* _Required action_
Each line below that carries the string "agent" must appear in the answer.

───

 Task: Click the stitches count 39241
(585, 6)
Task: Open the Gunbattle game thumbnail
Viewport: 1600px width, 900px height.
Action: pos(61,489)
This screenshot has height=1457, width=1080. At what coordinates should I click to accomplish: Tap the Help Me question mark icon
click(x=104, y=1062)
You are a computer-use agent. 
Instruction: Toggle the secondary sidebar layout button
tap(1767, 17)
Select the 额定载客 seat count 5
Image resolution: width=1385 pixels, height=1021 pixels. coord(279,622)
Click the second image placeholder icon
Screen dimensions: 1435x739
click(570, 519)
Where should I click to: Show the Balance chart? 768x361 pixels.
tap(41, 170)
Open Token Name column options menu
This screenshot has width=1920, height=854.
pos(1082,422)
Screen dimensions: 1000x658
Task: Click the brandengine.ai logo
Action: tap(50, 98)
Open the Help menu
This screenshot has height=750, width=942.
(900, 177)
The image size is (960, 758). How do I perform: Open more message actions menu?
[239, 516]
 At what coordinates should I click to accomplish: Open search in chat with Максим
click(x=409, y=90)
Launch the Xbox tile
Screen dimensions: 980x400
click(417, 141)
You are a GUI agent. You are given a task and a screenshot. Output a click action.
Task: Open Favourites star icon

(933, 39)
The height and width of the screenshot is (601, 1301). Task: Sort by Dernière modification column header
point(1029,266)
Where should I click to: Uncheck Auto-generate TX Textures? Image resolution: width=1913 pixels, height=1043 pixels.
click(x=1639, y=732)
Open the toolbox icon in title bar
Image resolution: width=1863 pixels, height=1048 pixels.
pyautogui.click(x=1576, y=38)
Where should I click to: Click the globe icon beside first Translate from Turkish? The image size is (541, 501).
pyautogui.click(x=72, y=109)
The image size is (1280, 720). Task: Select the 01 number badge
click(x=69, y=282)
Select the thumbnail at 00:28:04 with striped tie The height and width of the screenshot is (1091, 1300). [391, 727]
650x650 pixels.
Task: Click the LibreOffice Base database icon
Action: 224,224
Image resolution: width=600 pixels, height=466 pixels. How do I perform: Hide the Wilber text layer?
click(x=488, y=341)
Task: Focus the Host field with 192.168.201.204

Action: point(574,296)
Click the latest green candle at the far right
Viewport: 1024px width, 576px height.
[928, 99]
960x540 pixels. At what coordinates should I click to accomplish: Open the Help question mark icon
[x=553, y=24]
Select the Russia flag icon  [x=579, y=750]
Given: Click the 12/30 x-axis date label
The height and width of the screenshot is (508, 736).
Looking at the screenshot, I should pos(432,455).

───

* _Answer for this exercise_
You are a computer-use agent. 
You are a GUI agent. You are given a task and a screenshot. Output a click action.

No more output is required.